(Collected data)
* * *

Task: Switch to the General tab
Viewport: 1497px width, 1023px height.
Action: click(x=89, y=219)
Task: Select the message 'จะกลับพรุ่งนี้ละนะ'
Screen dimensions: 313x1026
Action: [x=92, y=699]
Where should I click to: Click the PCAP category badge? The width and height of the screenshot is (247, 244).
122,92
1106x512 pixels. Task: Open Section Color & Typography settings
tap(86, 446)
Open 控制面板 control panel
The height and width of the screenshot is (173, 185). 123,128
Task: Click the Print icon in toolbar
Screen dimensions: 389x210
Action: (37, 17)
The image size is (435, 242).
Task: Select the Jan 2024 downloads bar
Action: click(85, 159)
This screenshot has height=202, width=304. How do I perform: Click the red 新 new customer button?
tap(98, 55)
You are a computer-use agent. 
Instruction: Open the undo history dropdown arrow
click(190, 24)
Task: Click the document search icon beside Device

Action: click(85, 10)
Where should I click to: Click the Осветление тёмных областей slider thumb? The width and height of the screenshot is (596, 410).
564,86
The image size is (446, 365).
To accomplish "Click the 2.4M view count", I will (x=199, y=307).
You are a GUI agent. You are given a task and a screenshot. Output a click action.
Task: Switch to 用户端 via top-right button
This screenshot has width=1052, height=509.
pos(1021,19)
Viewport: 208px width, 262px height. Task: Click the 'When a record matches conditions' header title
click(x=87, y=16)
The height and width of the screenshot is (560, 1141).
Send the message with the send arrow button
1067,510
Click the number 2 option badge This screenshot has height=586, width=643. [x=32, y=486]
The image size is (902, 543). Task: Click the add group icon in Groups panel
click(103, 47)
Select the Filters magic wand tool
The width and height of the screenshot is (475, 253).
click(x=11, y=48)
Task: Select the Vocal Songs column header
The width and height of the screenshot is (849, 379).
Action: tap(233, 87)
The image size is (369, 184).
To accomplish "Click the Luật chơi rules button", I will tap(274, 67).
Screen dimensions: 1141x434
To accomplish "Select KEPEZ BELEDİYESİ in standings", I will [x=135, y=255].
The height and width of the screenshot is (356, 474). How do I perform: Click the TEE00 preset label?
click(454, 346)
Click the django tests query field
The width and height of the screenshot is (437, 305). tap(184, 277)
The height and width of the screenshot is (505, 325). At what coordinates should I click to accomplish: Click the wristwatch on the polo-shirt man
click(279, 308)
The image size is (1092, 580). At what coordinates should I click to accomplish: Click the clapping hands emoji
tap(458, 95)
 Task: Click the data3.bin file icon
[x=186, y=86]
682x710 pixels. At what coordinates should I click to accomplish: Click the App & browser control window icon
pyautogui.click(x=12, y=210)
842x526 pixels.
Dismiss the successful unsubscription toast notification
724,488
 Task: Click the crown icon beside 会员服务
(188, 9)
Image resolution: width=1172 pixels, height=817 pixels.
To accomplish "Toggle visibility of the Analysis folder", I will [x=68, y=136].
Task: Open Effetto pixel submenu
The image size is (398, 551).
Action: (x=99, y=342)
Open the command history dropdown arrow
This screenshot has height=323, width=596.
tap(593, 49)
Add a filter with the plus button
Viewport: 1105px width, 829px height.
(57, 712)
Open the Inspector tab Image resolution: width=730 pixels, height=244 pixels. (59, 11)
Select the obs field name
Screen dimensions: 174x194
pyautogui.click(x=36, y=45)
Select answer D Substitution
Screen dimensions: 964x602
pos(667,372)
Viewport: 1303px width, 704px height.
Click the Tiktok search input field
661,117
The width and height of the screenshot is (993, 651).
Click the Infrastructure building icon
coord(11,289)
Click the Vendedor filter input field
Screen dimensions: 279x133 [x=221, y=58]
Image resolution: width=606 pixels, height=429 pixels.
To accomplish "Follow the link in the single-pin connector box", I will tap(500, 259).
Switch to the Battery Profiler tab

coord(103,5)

* * *

→ **WHAT THE TASK REQUIRES**
Which lines above include the word "will"? Show each one.

→ **ANSWER SPACE**
To accomplish "Click the 2.4M view count", I will (x=199, y=307).
To accomplish "Click the Luật chơi rules button", I will tap(274, 67).
To accomplish "Select KEPEZ BELEDİYESİ in standings", I will [x=135, y=255].
To accomplish "Toggle visibility of the Analysis folder", I will [x=68, y=136].
To accomplish "Follow the link in the single-pin connector box", I will tap(500, 259).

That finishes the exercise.